While not a “superfood” wild rice has great nutritional benefits. Indeed, wild rice is high in protein, lysine and dietary fiber It’s also low in fat and, like true rice, it’s gluten free. It is also a good source of certain minerals and B vitamins. One cup of cooked wild rice provides 5% or more of the daily value of thiamin, riboflavin, iron, and potassium; 10% or more of the daily value of niacin, B6, folate, magnesium, and phosphorus; 15% of zinc; and over 20% of manganese.
Of course, the real reason I eat wild rice is because it tastes so darn good. 🙂 It is wonderful when combined with fowl of all kinds and is a common accompaniment during the holidays for duck, turkey, chicken, game hens, pheasant, quail, etc. It also works well as an accompaniment for pork tenderloin, pork loin and makes a beautiful dressing for a pork crown roast. You can add mushrooms, scallions, nuts, and cranberries to it to change the character of the dish or you can steam it with various stocks or just water. It’s also wonderful in this soup. Give it a try. You will like it. This is what we did.
- 1/2 cup wild rice
- 1-1/2 cup water
- 5 chicken thighs (skinless but bone-in)
- 10 cups chicken stock (preferably homemade)
- 2 large shallots, minced (roughly 1/2 cup)
- 1/3 cup celery, small dice
- 1/2 cup parsnips, small dice
- 2 large jalapeños, seeded and small dice (roughly 1/3 cup)

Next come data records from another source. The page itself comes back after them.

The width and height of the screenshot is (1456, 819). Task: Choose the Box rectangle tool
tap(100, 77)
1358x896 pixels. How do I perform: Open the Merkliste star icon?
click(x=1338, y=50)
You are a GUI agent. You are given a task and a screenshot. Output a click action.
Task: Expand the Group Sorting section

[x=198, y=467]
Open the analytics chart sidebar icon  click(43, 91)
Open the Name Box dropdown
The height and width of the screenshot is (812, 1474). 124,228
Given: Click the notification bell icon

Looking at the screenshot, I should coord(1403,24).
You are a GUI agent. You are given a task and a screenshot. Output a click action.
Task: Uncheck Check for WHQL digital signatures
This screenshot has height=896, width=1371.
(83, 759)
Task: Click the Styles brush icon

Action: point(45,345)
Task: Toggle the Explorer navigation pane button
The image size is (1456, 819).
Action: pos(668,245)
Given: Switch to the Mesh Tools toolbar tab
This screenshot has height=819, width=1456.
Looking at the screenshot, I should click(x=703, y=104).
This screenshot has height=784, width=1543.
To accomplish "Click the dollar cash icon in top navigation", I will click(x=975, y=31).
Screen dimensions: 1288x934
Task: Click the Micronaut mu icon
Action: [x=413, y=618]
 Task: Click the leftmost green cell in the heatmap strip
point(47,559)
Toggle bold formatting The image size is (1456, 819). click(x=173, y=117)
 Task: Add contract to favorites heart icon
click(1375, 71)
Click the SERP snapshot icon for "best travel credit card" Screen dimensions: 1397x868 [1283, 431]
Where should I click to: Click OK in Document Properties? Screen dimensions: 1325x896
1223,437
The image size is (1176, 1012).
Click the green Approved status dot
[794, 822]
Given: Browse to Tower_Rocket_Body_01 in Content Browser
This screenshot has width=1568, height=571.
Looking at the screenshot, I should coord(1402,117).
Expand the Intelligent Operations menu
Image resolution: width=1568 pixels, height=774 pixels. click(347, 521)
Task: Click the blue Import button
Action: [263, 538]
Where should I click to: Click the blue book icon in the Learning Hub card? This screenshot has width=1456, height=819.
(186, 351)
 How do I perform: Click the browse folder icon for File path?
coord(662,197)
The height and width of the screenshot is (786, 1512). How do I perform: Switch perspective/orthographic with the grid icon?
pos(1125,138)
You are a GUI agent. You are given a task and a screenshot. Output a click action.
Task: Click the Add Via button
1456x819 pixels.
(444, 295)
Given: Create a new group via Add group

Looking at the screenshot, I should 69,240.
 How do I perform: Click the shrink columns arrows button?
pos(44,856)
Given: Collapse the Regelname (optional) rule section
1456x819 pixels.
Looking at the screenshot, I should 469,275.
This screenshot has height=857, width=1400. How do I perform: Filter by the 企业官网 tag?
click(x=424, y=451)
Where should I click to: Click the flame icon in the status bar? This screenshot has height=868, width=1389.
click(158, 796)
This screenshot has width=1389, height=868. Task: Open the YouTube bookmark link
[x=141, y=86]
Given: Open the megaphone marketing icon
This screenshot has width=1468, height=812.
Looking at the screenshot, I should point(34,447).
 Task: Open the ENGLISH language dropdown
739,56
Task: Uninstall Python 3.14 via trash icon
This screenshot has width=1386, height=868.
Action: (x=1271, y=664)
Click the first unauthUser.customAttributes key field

- 4 cloves garlic, minced (roughly 2 Tbsp)
- 1 cup heavy cream
- sea salt & pepper, to taste
- chopped chives for garnish
First thing first, steam the rice. Add 1-1/2 cups water, a pitch of salt and 1/2 cup wild rice to a small pot. Bring to a boil, reduce to a simmer, cover and cook for 30 minutes or until tender and the water is absorbed.
While the rice is cooking, add oil to a large pot over medium-high heat.
Sweat the veggies for 5 minutes or until the garlic becomes aromatic. Now add the chicken stock.
Bring to a boil and add the chicken thighs.
Return to a boil, reduce heat medium and allow chicken thighs to poach. Poaching the chicken thighs in the broth allows the chicken meat to retain much of its flavor. Also, poaching allows the meat to maintain it’s moisture. After 20 – 30 minutes, remove the chicken thighs from the pot, remove the bone, dice the chicken and set aside.
Put the thigh bones back in the pot, increase the heat to medium high and allow to cook another 30 – 45 minutes to extract all of the goodness from the bones.
Next, remove the bones and, using an immersion blender, puree the veggies in the pot.
Add Salt, to taste
Add wild rice
the chicken meat
and heavy cream
Now, heat everything thoroughly and thicken by any means you wish, i.e. arrowroot, tapioca, non-GMO corn starch, etc. – your choice based upon your dietary needs and habits. Adjust seasonings to taste.